Your reply should reproduce each line below exactly and carry none of the pictures.

(Records from a data source)
***

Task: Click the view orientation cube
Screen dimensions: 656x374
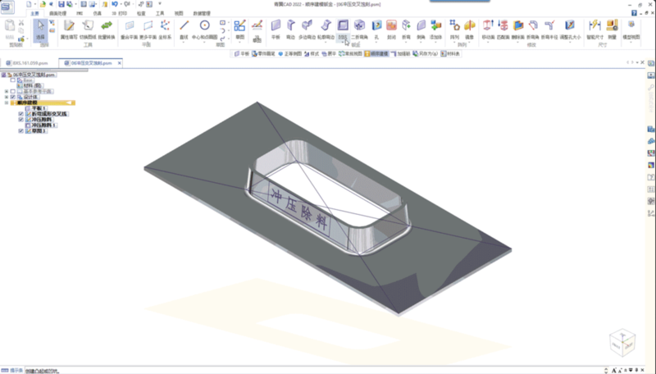Action: [x=621, y=342]
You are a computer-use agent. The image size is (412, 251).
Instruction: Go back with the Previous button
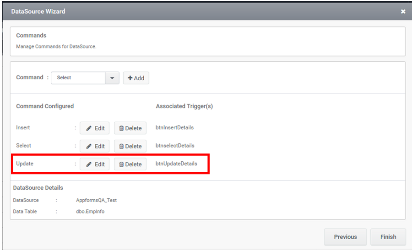click(345, 237)
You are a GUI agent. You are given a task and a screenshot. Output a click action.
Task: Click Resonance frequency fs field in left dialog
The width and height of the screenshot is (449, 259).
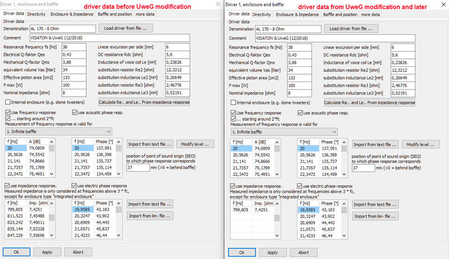click(74, 48)
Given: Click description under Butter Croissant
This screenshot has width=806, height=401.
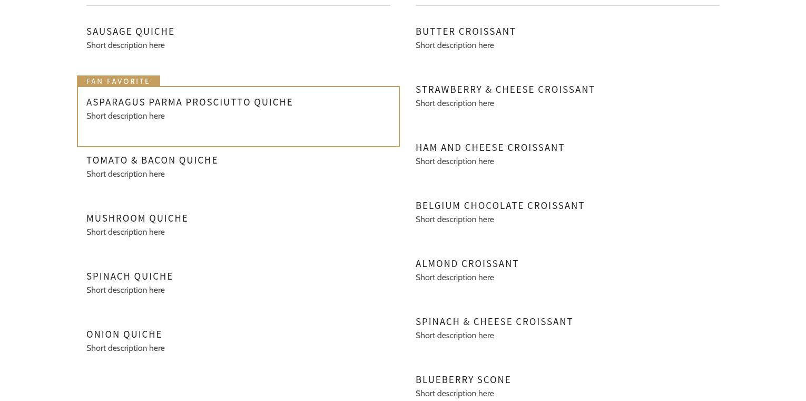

***

SOLUTION TO THIS TASK
Task: Click the view orientation cube
Screen dimensions: 656x374
Action: [x=621, y=342]
You are a computer-use agent. The image size is (412, 251).
Instruction: Go back with the Previous button
click(345, 237)
You are a GUI agent. You are given a task and a screenshot. Output a click action.
Task: Click Resonance frequency fs field in left dialog
The width and height of the screenshot is (449, 259).
click(74, 48)
Given: Click description under Butter Croissant
This screenshot has width=806, height=401.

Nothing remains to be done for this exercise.